Developing effective educational technologies for low-resource agglutinative languages like Uyghur is often hindered by the mismatch between existing annotation frameworks and specific grammatical structures. To address this challenge, this study introduces the Modern Uyghur Dependency Treebank (MUDT), a linguistically grounded annotation framework specifically designed to capture the agglutinative complexity of Uyghur, including zero copula constructions and fine-grained case marking. Utilizing a hybrid pipeline that combines Large Language Model pre-annotation with rigorous human correction, a high-quality treebank consisting of 3,456 sentences was constructed. Intrinsic structural evaluation reveals that MUDT significantly improves dependency projectivity by reducing the crossing-arc rate from 7.35\% in the Universal Dependencies standard to 0.06\%. Extrinsic parsing experiments using UDPipe and Stanza further demonstrate that models trained on MUDT achieve superior in-domain accuracy and cross-domain generalization compared to UD-based baselines. To validate the practical utility of this computational resource, an AI-assisted grammar tutoring system was developed to translate MUDT-based syntactic analyses into interpretable pedagogical feedback. A controlled experiment involving 35 second-language learners indicated that students receiving syntax-aware feedback achieved significantly higher learning gains compared to those in a control group. These findings establish MUDT as a robust foundation for syntactic analysis and underscore the critical role of linguistically informed natural language processing resources in bridging the gap between computational models and the cognitive needs of second-language learners.

Paper Structure

This paper contains 25 sections, 4 figures, 6 tables.

Figures (4)

  • Figure 1: Schematic representation of the full-stack research framework. The framework integrates linguistic theory, resource construction, model training, and educational application through four logical layers. Layer 1 establishes the linguistic foundation by adapting the Universal Dependencies framework to accommodate Uyghur agglutinative features through the MUDT design. Layer 2 details the treebank construction process using a hybrid human-AI loop to produce the gold standard corpus. Layer 3 illustrates the computational modeling phase where various parsers are evaluated to validate the structural fidelity of MUDT. Layer 4 demonstrates the educational application workflow where the system generates interpretable feedback to enhance learner outcomes.

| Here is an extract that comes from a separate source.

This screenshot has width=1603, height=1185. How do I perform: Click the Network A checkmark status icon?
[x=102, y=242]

  • Figure 2: Structural comparison of three critical linguistic phenomena. The top row (a-c) shows typical UD structures (often semantically opaque). The bottom row (d-f) shows the proposed MUDT structures designed for pedagogical clarity. Columns correspond to Zero Copula, Postpositional Phrases, and Compound Predicates respectively.

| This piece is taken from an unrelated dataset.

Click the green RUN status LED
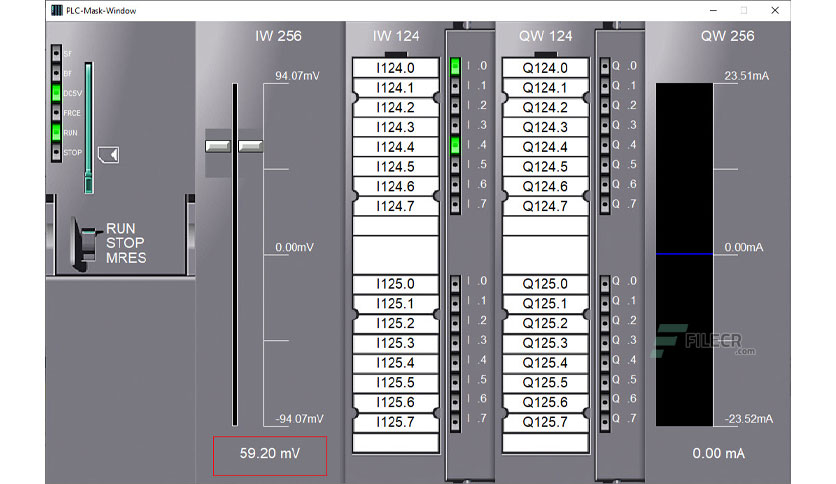Image resolution: width=836 pixels, height=484 pixels. 56,132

  • Figure 3: Structural Comparison. (a) UDT-style analysis where the postposition incorrectly depends on the noun. (b) MUDT analysis correctly modeling the postposition as the head.

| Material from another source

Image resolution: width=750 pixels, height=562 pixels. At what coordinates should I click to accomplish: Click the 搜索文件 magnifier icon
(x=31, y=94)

  • Figure 4: Operational flowchart of the syntactic diagnosis and explainable feedback mechanism in MUDT-Tutor. The process is illustrated using a postposition correction task. (a) The Learner Input Interface presents the front-end interaction where students submit corrections for ungrammatical sentences. (b) The Syntax-Aware Diagnosis module performs parallel parsing of the input pair to extract dependency relations and verify structural validity against the rule engine. (c) The Intelligent Scaffolding Feedback stage generates a dynamic response panel displaying the correctness verdict, standard solution, error classification, and specific pedagogical guidance based on the underlying syntactic analysis.